Rocía generosamente con la vinagreta de granadilla y espolvorea semillas de sésamo tostadas por encima. Sirve inmediatamente.

Pro-Tips del Chef

  • Para un toque extra de proteína, añade tofu marinado o tempeh a la parrilla.
  • Si prefieres un plato más contundente, incluye aguacate en cubos para aportar cremosidad.
  • Usa hojas de kale en lugar de espinacas para un aporte extra de hiero y vitamina K.

Sustituciones

  • Quinoa negra: Puedes sustituirla por quinoa blanca o roja, aunque perderás el color oscuro y el sabor ligeramente más intenso. El tiempo de cocción puede reducirse en 2-3 minutos.
  • Granadilla: Si no encuentras granadilla, usa maracuyá (fruta de la pasión). La vinagreta tendrá un sabor más ácido y menos dulce, así que ajusta la miel de agave al gusto.
  • Ají panca: Sustituye por pimentón ahumado si no tienes acceso a ají panca. El sabor será menos auténtico pero igual de aromático.

Errores Comunes

  • Garbanzos blandos en lugar de crujientes: Seca muy bien los garbanzos antes de hornear y asegúrate de que el horno esté a la temperatura correcta. Si no quedan crujientes, déjalos 5-10 minutos más.
  • Quinoa con sabor amargo: Enjuaga la quinoa bajo agua fría antes de cocinarla para eliminar la saponina, que es la responsable del amargor.
  • Vinagreta demasiado líquida: Bate bien los ingredientes hasta emulsionar. Si queda muy líquida, añade una cucharadita de mostaza para espesarla.
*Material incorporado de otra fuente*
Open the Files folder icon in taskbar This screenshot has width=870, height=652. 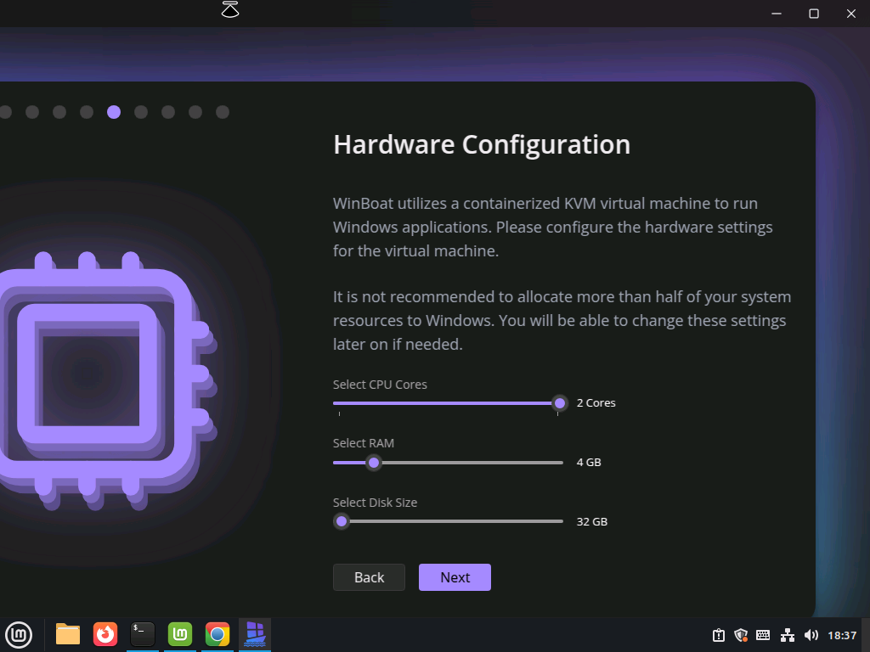(x=68, y=634)
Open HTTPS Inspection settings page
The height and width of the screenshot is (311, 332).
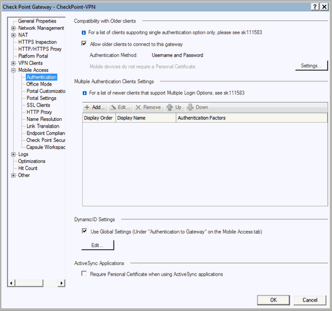click(37, 42)
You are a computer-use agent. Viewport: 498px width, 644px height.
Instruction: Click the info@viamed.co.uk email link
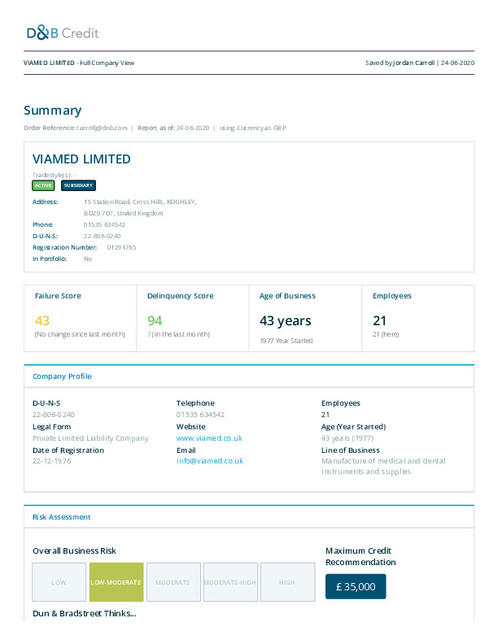click(x=209, y=461)
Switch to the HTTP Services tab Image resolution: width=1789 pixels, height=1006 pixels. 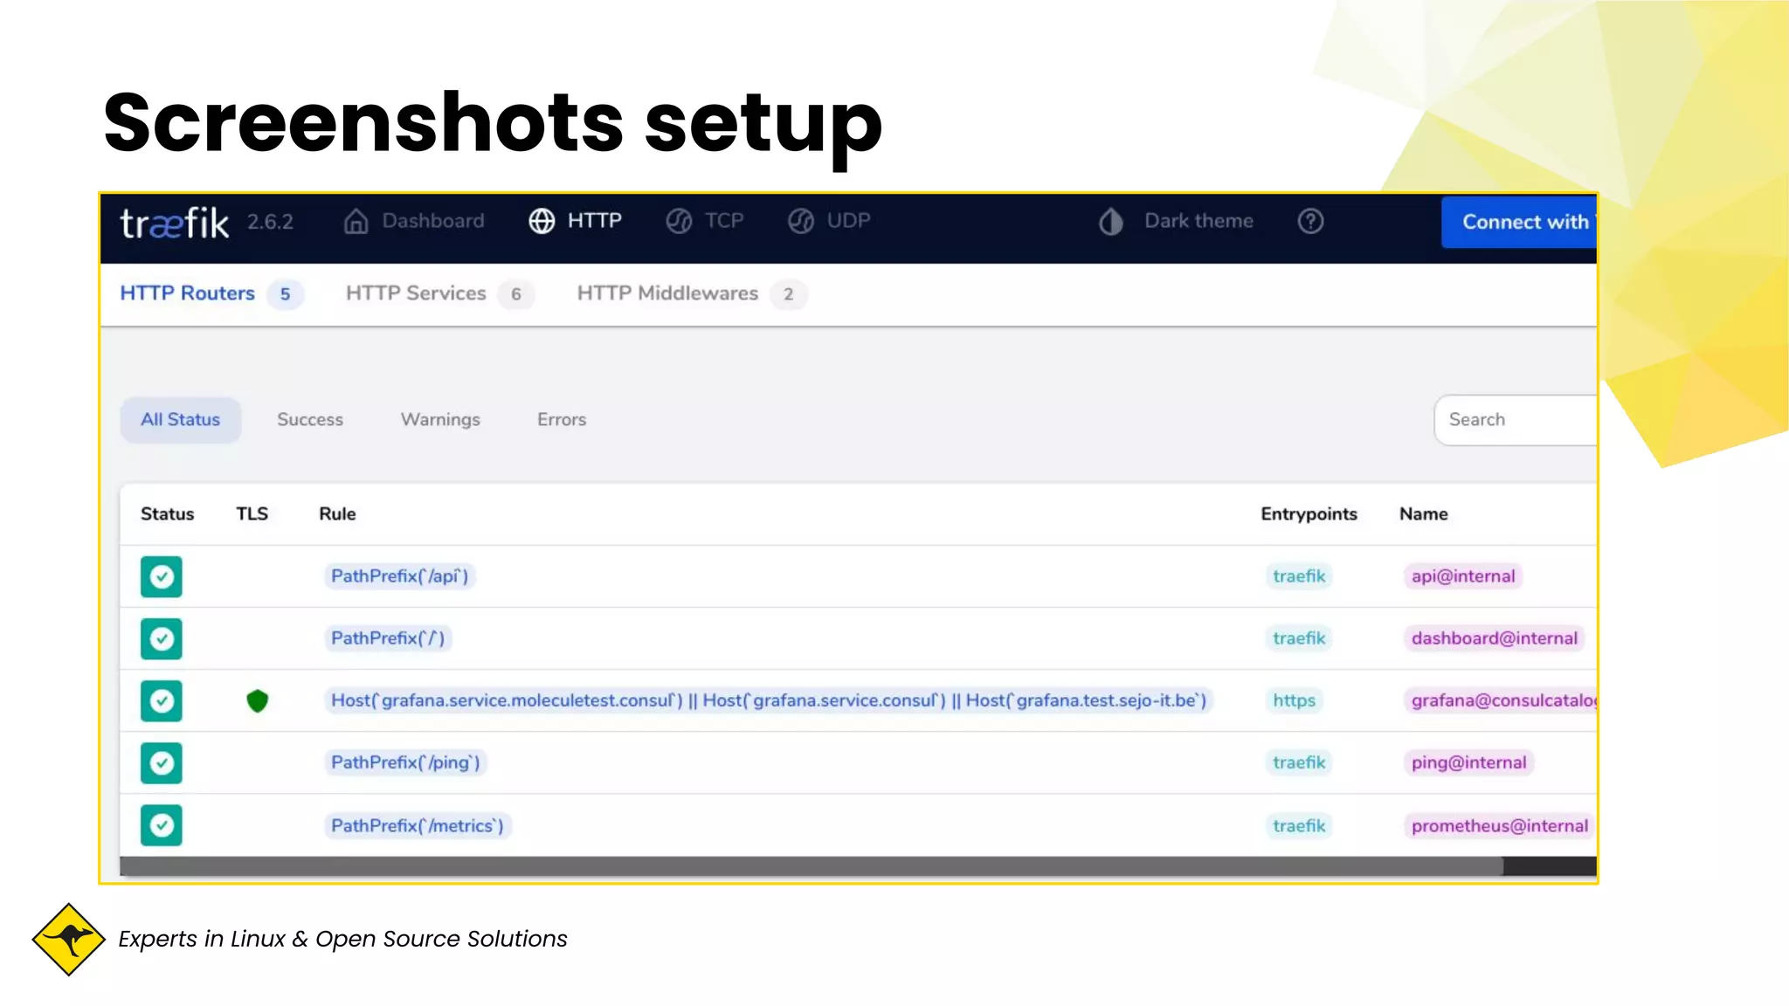416,293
Conservación y Congelación

Este bowl de quinoa negra y garbanzos crujientes se conserva bien en la nevera durante 2-3 días si lo guardas en un recipiente hermético. Para mantener los garbanzos crujientes, guárdalos por separado de la quinoa y la vinagreta, y mézclalos justo antes de consumir. Si deseas congelarlo, hazlo solo con la quinoa cocida (hasta 1 mes), ya que los garbanzos crujientes perderán su textura al descongelarse. La vinagreta de granadilla puede prepararse con antelación y guardarse en la nevera hasta 5 días en un frasco de vidrio. Evita congelar la vinagreta, ya que la pulpa de granadilla puede separarse y perder su consistencia original.

Preguntas Frecuentes (FAQ)

¿Puedo usar garbanzos enlatados?

Sí, los garbanzos enlatados son una opción válida. Asegúrate de escurrirlos y secarlos muy bien antes de hornear para que queden crujientes.

¿Cómo puedo hacer esta receta en airfryer?

Puedes cocinar los garbanzos en la airfryer a 180°C durante 15-20 minutos, removiéndolos cada 5 minutos para que se doren uniformemente.

¿La vinagreta de granadilla se puede usar en otros platos?

¡Por supuesto! Esta vinagreta es versátil y combina muy bien con ensaladas de hoja verde, pesados a la parrilla o incluso como marinado para verduras asadas.